== Segment start ==

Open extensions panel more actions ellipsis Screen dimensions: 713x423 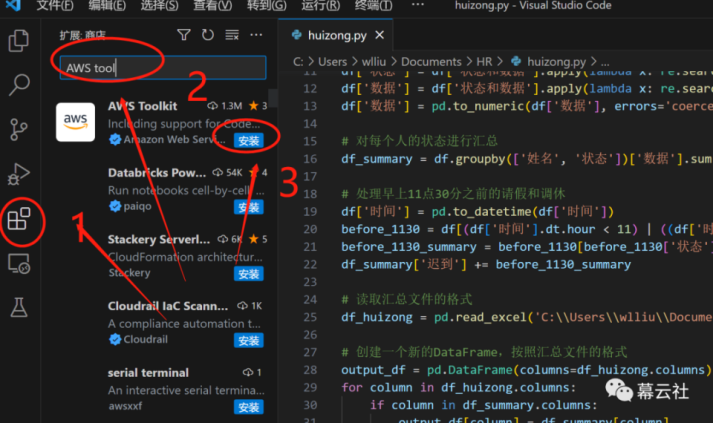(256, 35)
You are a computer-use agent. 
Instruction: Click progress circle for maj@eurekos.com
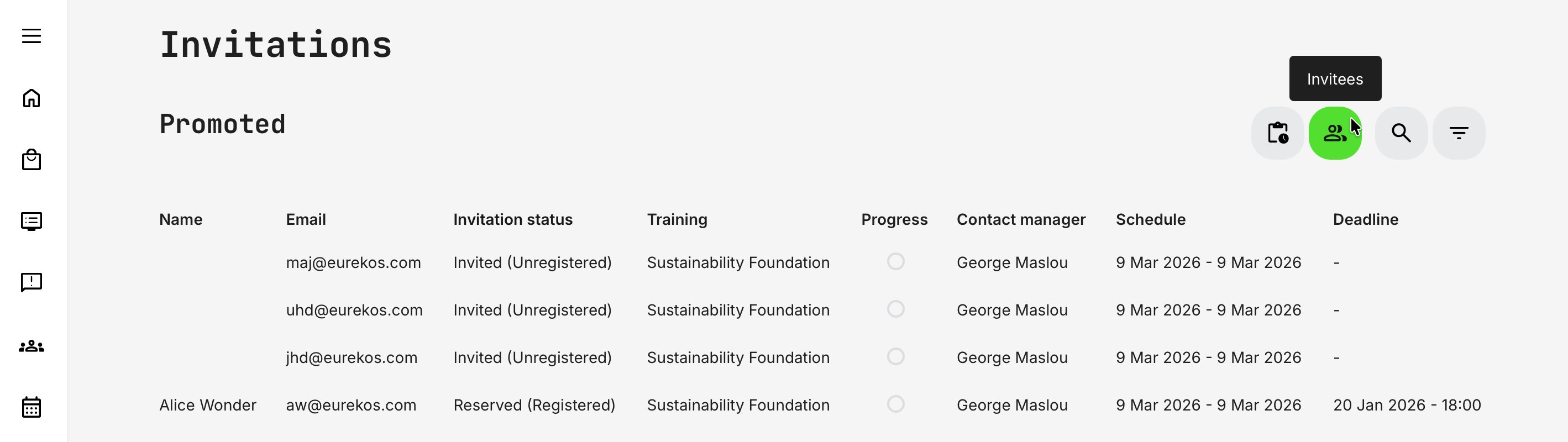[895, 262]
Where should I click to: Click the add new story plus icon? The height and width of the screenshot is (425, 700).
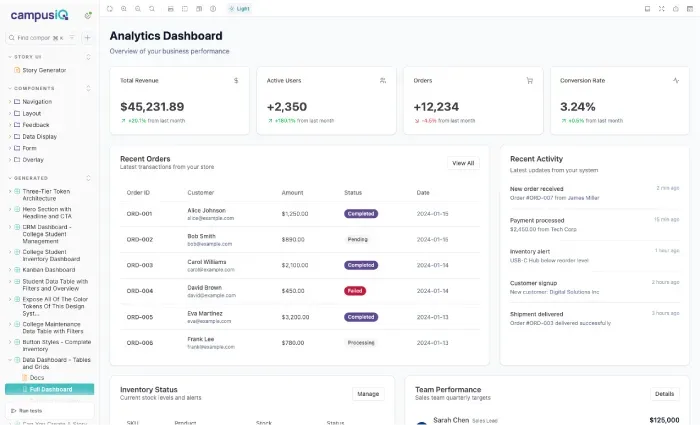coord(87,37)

== Segment end ==
== Segment start ==

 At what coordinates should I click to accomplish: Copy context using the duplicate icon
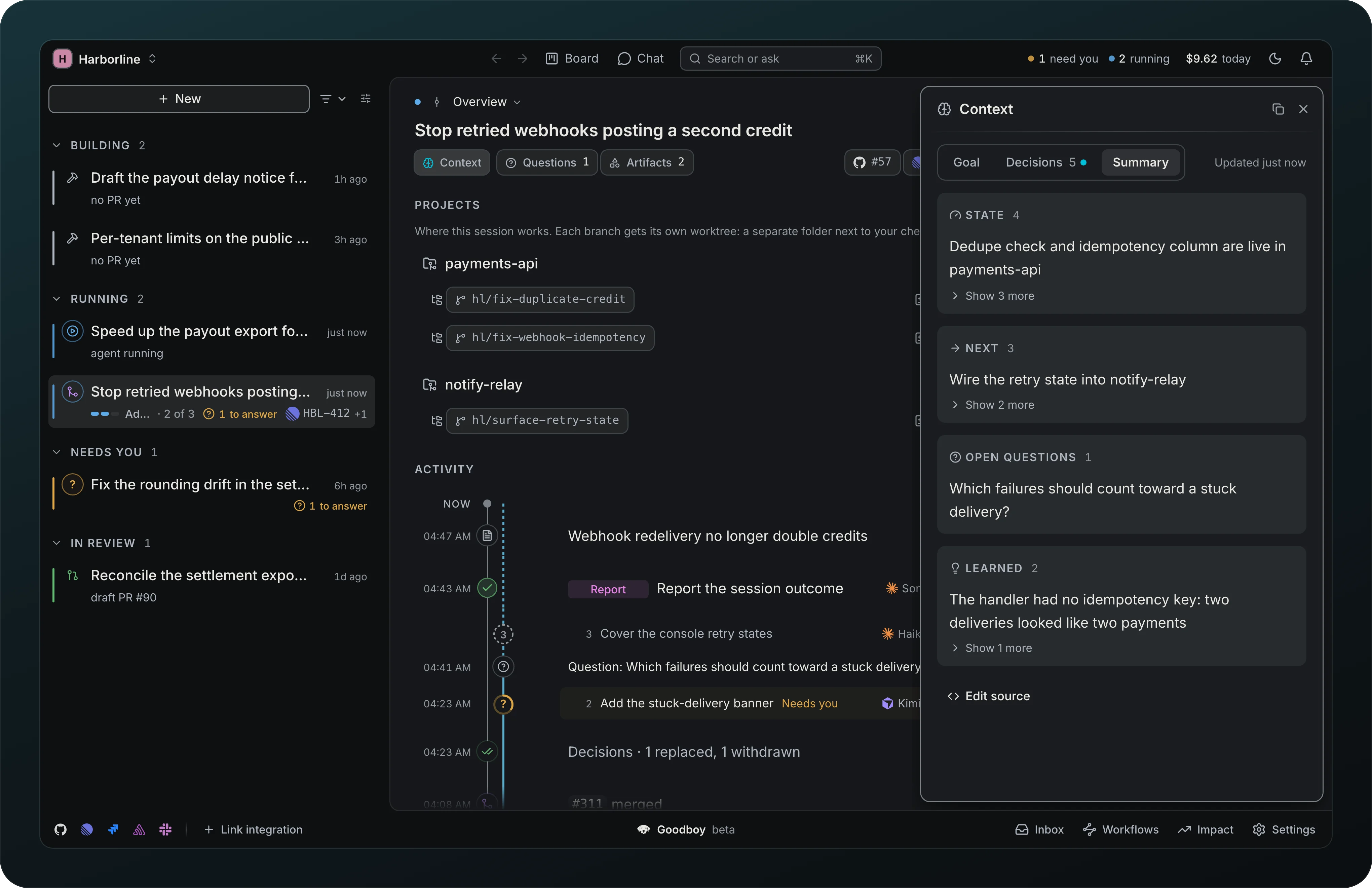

== Segment end ==
== Segment start ==

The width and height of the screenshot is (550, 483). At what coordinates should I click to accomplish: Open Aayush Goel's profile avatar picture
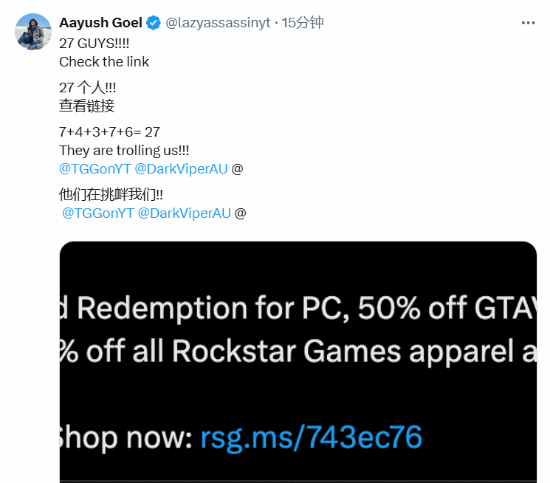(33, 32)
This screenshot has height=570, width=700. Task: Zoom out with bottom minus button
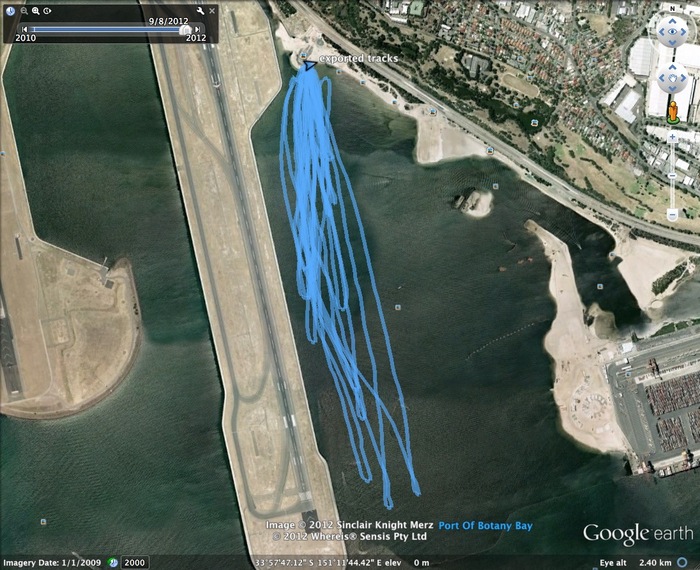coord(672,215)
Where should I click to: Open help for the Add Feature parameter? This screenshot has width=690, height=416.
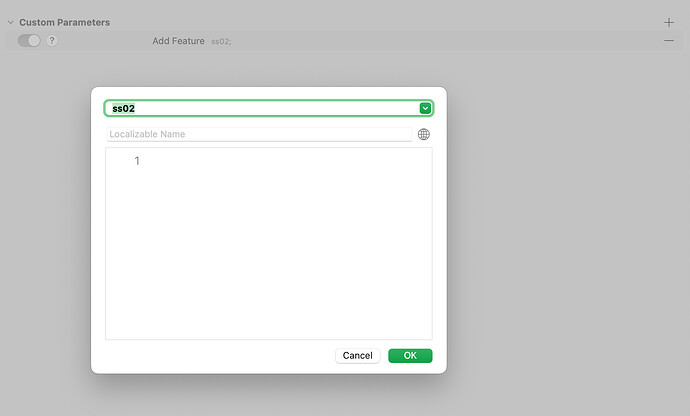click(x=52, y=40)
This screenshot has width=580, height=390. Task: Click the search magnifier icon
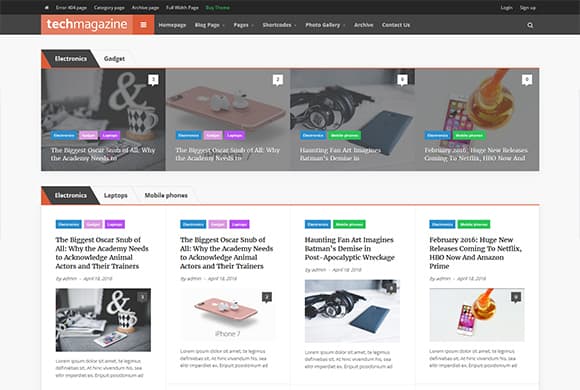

== Segment end ==

_TASK PROMPT_:
Give back, exactly and without pictures, the stretch of the records above from the line containing "This screenshot has height=570, width=700." through the line containing "This screenshot has width=580, height=390.", with both end lines included.

_RESPONSE_:
This screenshot has height=570, width=700. Task: Zoom out with bottom minus button
coord(672,215)
Where should I click to: Open help for the Add Feature parameter? This screenshot has width=690, height=416.
click(x=52, y=40)
This screenshot has width=580, height=390. Task: Click the search magnifier icon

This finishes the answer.